Down to the last line, output the records below exactly.

[Opening Provided data section]

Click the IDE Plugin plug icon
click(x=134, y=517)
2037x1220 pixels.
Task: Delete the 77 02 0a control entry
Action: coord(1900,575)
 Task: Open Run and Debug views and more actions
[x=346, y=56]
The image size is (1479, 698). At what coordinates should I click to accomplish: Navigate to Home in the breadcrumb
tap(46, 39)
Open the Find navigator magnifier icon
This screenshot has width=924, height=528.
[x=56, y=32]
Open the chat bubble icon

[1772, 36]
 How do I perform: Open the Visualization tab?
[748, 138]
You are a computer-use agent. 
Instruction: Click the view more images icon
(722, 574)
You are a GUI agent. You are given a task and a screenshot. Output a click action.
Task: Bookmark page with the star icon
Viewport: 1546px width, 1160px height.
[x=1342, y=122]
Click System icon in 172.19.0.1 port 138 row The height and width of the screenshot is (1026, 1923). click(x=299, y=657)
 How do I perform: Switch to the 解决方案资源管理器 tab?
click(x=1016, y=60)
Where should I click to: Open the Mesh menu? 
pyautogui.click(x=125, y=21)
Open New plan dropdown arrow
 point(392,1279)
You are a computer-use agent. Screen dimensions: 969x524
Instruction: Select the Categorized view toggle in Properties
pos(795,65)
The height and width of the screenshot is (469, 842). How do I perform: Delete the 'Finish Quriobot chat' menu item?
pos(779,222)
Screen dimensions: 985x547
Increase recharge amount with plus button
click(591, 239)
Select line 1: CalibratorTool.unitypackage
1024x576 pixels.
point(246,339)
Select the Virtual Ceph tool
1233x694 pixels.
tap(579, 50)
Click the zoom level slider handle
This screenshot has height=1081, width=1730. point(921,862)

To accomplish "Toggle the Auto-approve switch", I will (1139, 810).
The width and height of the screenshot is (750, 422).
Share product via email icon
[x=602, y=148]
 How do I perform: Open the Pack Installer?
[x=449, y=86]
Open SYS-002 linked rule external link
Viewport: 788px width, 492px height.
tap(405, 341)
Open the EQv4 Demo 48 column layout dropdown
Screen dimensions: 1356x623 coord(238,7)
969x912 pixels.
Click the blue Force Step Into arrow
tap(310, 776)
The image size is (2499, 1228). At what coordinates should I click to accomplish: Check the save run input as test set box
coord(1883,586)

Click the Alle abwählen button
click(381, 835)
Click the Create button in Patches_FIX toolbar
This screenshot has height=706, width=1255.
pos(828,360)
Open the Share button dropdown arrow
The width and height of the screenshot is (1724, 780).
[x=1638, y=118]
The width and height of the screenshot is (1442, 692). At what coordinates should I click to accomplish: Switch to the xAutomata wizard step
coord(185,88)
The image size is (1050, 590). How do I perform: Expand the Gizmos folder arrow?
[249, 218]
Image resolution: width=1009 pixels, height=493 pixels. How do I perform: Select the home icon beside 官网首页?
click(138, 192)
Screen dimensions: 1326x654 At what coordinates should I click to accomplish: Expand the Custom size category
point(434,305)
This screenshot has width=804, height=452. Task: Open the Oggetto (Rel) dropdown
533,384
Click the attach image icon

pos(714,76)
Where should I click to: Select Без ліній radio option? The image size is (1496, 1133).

[Closing Provided data section]

Solution for this task
Click the IDE Plugin plug icon
click(x=134, y=517)
2037x1220 pixels.
Task: Delete the 77 02 0a control entry
Action: coord(1900,575)
 Task: Open Run and Debug views and more actions
[x=346, y=56]
The image size is (1479, 698). At what coordinates should I click to accomplish: Navigate to Home in the breadcrumb
tap(46, 39)
Open the Find navigator magnifier icon
This screenshot has width=924, height=528.
[x=56, y=32]
Open the chat bubble icon

[1772, 36]
 How do I perform: Open the Visualization tab?
[748, 138]
You are a computer-use agent. 
Instruction: Click the view more images icon
(722, 574)
You are a GUI agent. You are given a task and a screenshot. Output a click action.
Task: Bookmark page with the star icon
Viewport: 1546px width, 1160px height.
[x=1342, y=122]
Click System icon in 172.19.0.1 port 138 row The height and width of the screenshot is (1026, 1923). click(x=299, y=657)
 How do I perform: Switch to the 解决方案资源管理器 tab?
click(x=1016, y=60)
Where should I click to: Open the Mesh menu? 
pyautogui.click(x=125, y=21)
Open New plan dropdown arrow
 point(392,1279)
You are a computer-use agent. Screen dimensions: 969x524
Instruction: Select the Categorized view toggle in Properties
pos(795,65)
The height and width of the screenshot is (469, 842). How do I perform: Delete the 'Finish Quriobot chat' menu item?
pos(779,222)
Screen dimensions: 985x547
Increase recharge amount with plus button
click(591, 239)
Select line 1: CalibratorTool.unitypackage
1024x576 pixels.
point(246,339)
Select the Virtual Ceph tool
1233x694 pixels.
tap(579, 50)
Click the zoom level slider handle
This screenshot has height=1081, width=1730. point(921,862)

To accomplish "Toggle the Auto-approve switch", I will (1139, 810).
The width and height of the screenshot is (750, 422).
Share product via email icon
[x=602, y=148]
 How do I perform: Open the Pack Installer?
[x=449, y=86]
Open SYS-002 linked rule external link
Viewport: 788px width, 492px height.
tap(405, 341)
Open the EQv4 Demo 48 column layout dropdown
Screen dimensions: 1356x623 coord(238,7)
969x912 pixels.
Click the blue Force Step Into arrow
tap(310, 776)
The image size is (2499, 1228). At what coordinates should I click to accomplish: Check the save run input as test set box
coord(1883,586)

Click the Alle abwählen button
click(381, 835)
Click the Create button in Patches_FIX toolbar
This screenshot has height=706, width=1255.
pos(828,360)
Open the Share button dropdown arrow
The width and height of the screenshot is (1724, 780).
[x=1638, y=118]
The width and height of the screenshot is (1442, 692). At what coordinates should I click to accomplish: Switch to the xAutomata wizard step
coord(185,88)
The image size is (1050, 590). How do I perform: Expand the Gizmos folder arrow?
[249, 218]
Image resolution: width=1009 pixels, height=493 pixels. How do I perform: Select the home icon beside 官网首页?
click(138, 192)
Screen dimensions: 1326x654 At what coordinates should I click to accomplish: Expand the Custom size category
point(434,305)
This screenshot has width=804, height=452. Task: Open the Oggetto (Rel) dropdown
533,384
Click the attach image icon

pos(714,76)
Where should I click to: Select Без ліній radio option? The image size is (1496, 1133).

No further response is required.